Zachód jest przytłoczony groźbą kryzysu ekonomicznego, politycy myślą tylko o pozyskaniu wyborców i przedłużeniu swojej władzy o kolejną kadencję. Zwycięża strategia: jakoś to będzie. Jest to strategia samobójstwa. Nie ma innej metody walki z terroryzmem jak zniszczenie jego źródeł. Obrona przez państwem islamskim nie ma sensu, bo nikt nie jest w stanie inwigilować i kontrolować milionów muzułmanów, którzy są już w Europie.
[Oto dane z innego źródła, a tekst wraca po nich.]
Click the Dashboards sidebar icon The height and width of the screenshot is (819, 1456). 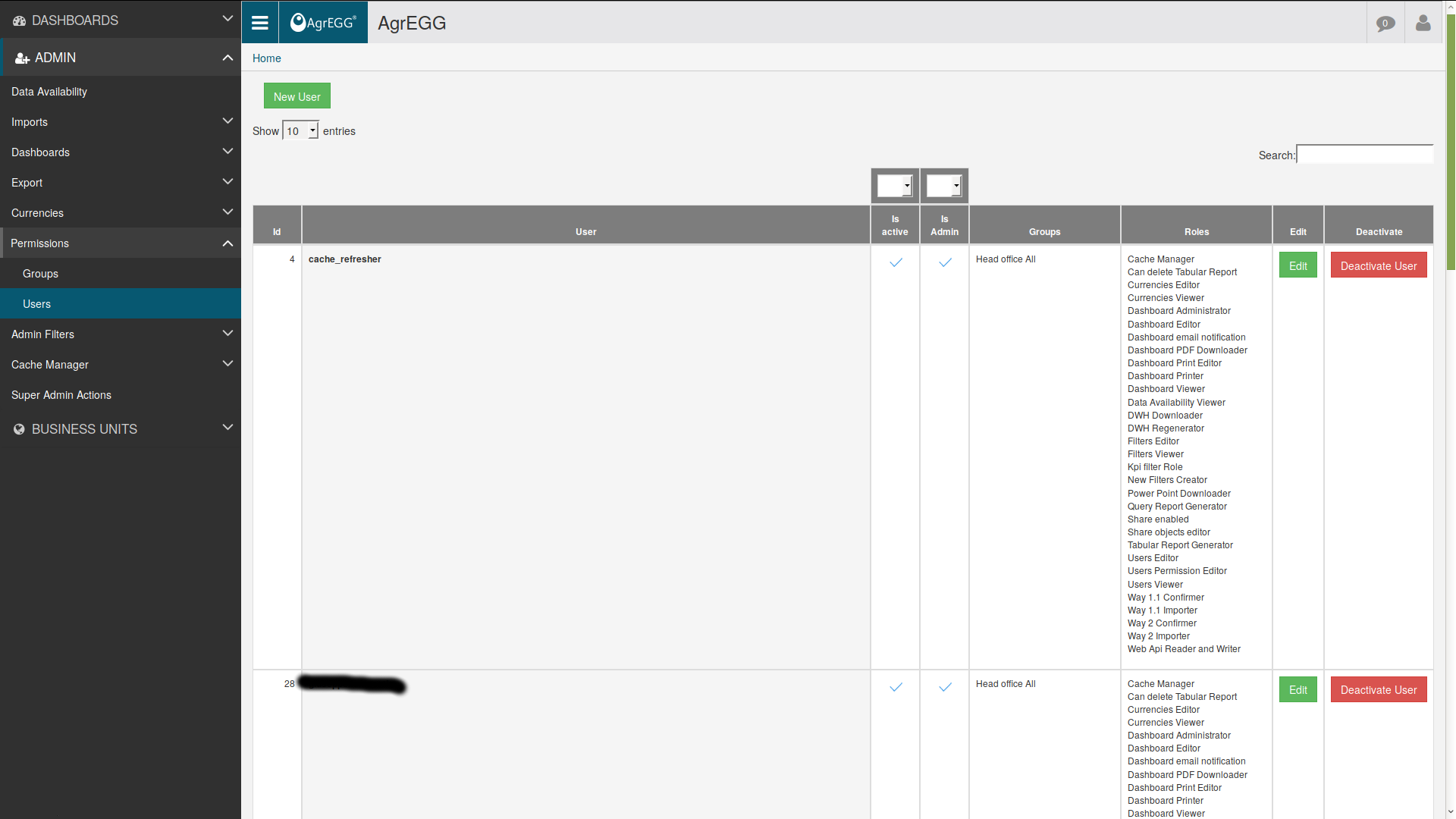(x=18, y=20)
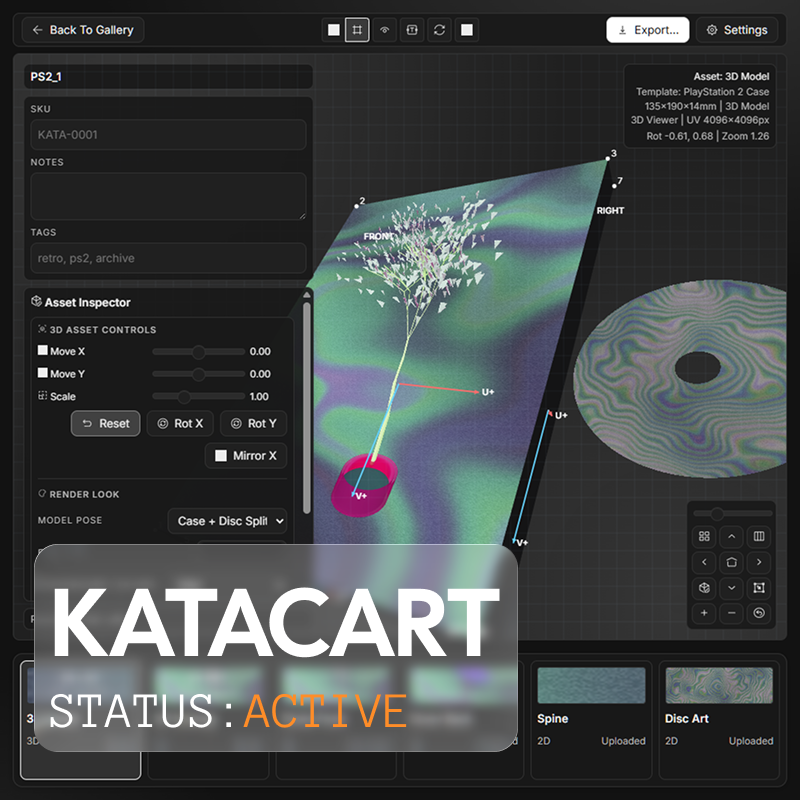Click the sync arrows icon in top toolbar
Viewport: 800px width, 800px height.
pos(439,30)
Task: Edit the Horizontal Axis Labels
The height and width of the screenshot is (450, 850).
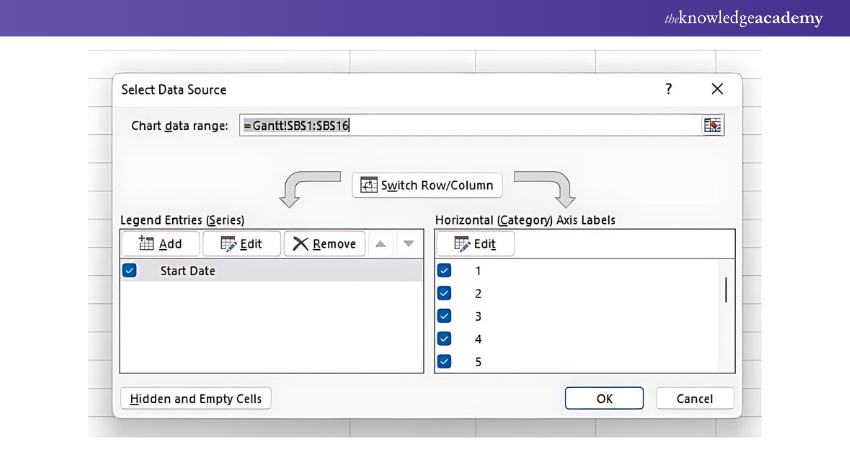Action: click(x=475, y=244)
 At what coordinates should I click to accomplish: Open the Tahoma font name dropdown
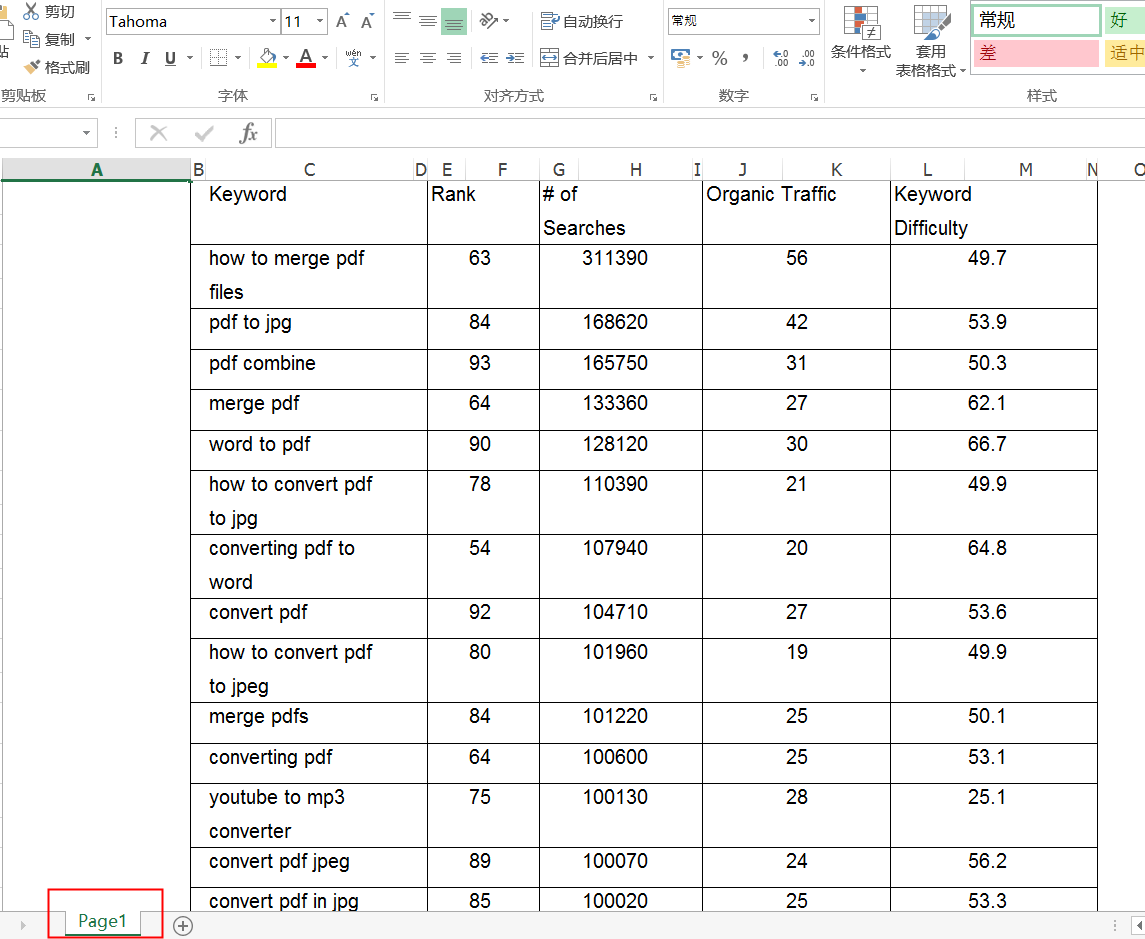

Państwo islamskie trzeba zaatakować i zniszczyć, a fanatyków, gotowych zabijać niewinnych ludzi, pozbawić finansowego i logistycznego zaplecza. Naloty na opanowane przez islamistów tereny nie przyniosą żadnego efektu. Trzeba zdobyć te tereny i okupować tak długo, aż powstanie tam lokalna władza, pokojowo nastawiona do zewnętrznego świata. Nie uda się tego zrobić zrzucając bomby i rakiety z samolotów. Trzeba wysłać wojsko, a potem siły policyjne. Innego sposobu nie ma.
Wiedzą o tym Amerykanie, którzy skutecznie interweniowali w Afganistanie i Iraku. Pod presją pacyfistycznej opinii publicznej popełnili jednak błąd: wycofali się za wcześnie. Dzisiaj Europa jest coraz mniej zdolna do udziału w wojskowej interwencji. Czy wobec tego będzie patrzeć bezradnie, jak Stary Kontynent zamienia się w islamską kolonię? Za wolność zawsze płaci się krwią. Czy Europa jest zdolna zapłacić tę cenę i obronić swoją wolność?